[Items from a data source]
┏━━
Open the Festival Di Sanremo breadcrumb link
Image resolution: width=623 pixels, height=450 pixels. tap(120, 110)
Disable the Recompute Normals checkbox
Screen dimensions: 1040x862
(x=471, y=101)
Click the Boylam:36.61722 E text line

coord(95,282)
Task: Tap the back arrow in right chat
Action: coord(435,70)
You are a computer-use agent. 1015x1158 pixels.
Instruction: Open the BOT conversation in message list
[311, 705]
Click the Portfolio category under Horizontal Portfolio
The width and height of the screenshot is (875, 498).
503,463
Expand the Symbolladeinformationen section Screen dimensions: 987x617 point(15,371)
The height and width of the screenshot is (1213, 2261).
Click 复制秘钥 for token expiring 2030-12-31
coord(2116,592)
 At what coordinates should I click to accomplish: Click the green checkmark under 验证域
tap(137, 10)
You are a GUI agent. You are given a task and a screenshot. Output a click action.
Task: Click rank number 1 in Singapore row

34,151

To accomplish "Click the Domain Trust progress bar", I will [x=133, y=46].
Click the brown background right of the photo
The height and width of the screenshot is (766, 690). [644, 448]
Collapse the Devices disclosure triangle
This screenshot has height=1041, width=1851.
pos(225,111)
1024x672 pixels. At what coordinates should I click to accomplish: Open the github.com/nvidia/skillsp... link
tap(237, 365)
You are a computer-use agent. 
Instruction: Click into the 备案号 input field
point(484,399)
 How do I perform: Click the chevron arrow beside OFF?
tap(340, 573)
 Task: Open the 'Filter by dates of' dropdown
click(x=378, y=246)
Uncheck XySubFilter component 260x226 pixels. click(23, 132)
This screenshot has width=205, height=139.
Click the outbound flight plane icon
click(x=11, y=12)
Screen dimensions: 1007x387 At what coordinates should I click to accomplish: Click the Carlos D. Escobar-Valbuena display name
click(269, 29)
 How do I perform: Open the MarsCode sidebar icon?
┗━━
Copy out word for word the part of the data that opens with the line containing "Expand the Symbolladeinformationen" and closes with the line containing "pos(225,111)", both of those lines included.

Expand the Symbolladeinformationen section Screen dimensions: 987x617 point(15,371)
The height and width of the screenshot is (1213, 2261).
Click 复制秘钥 for token expiring 2030-12-31
coord(2116,592)
 At what coordinates should I click to accomplish: Click the green checkmark under 验证域
tap(137, 10)
You are a GUI agent. You are given a task and a screenshot. Output a click action.
Task: Click rank number 1 in Singapore row

34,151

To accomplish "Click the Domain Trust progress bar", I will [x=133, y=46].
Click the brown background right of the photo
The height and width of the screenshot is (766, 690). [644, 448]
Collapse the Devices disclosure triangle
This screenshot has height=1041, width=1851.
pos(225,111)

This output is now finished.